■ Problem to solve: Retype nothing but the lines from the start of the material up to and including the line with "Screen dimensions: 998x542". Pictures don't belong in the copy.

+++++

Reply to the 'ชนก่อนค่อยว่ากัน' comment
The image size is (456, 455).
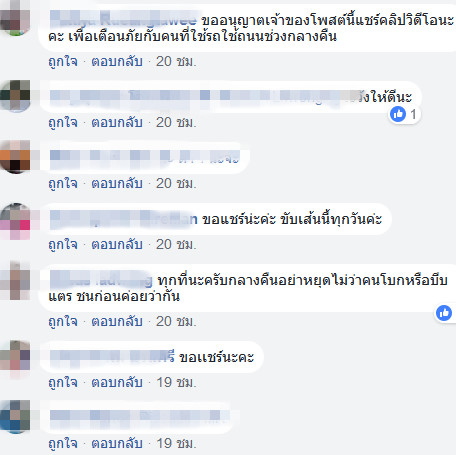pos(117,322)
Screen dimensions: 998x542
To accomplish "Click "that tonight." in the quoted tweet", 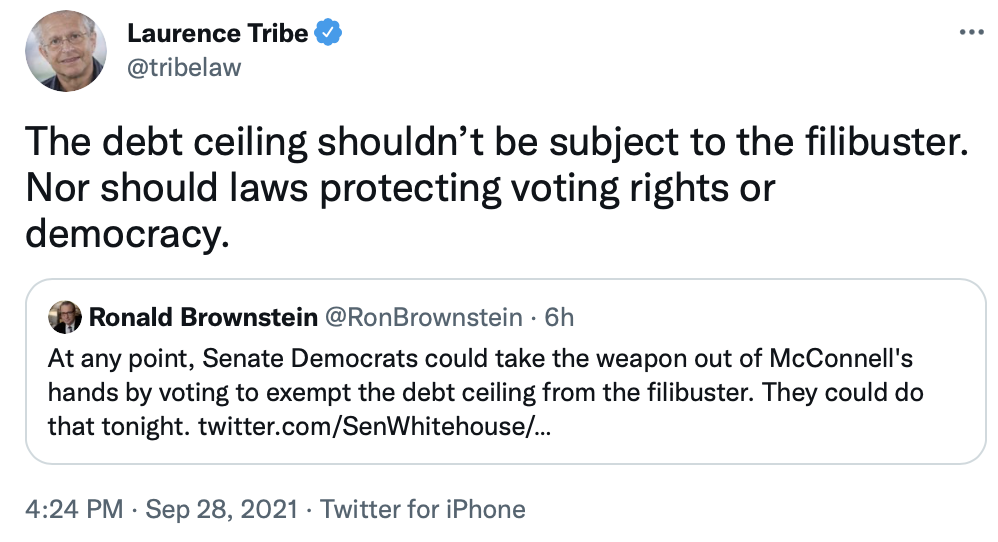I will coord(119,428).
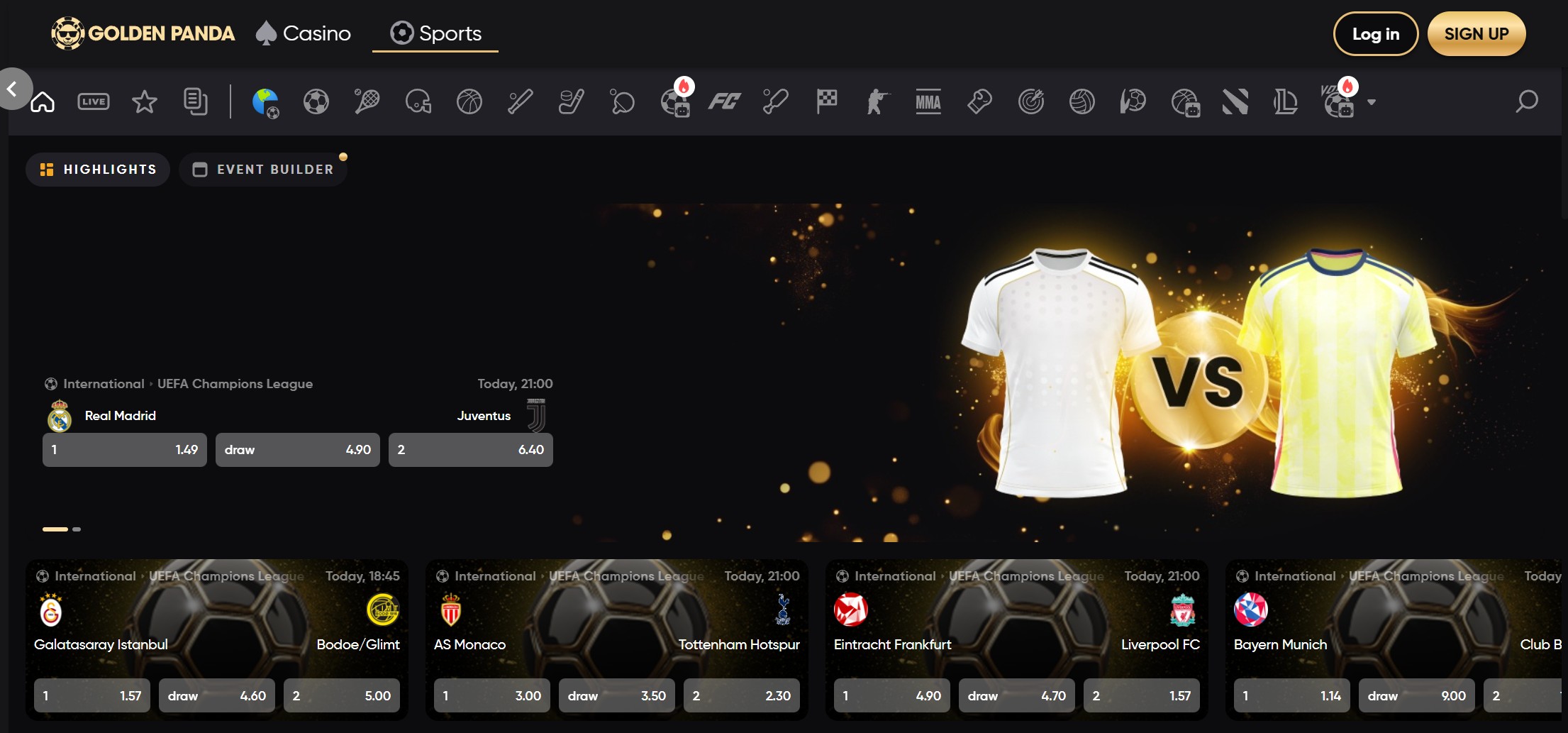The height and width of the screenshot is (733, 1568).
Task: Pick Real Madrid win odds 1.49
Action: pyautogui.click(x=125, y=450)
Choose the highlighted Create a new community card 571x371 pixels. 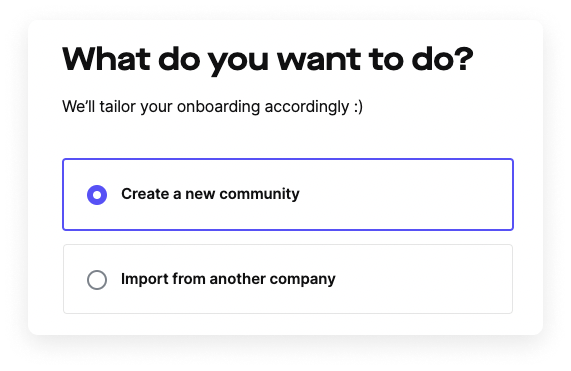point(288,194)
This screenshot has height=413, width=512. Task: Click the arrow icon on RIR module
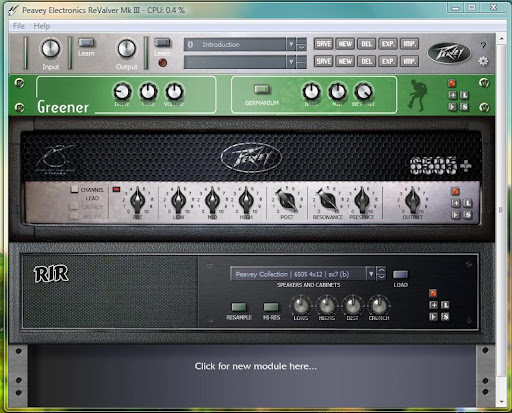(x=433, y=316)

+++++

■ Solution for this task:
Reply to the 'ชนก่อนค่อยว่ากัน' comment
The image size is (456, 455).
pos(117,322)
Screen dimensions: 998x542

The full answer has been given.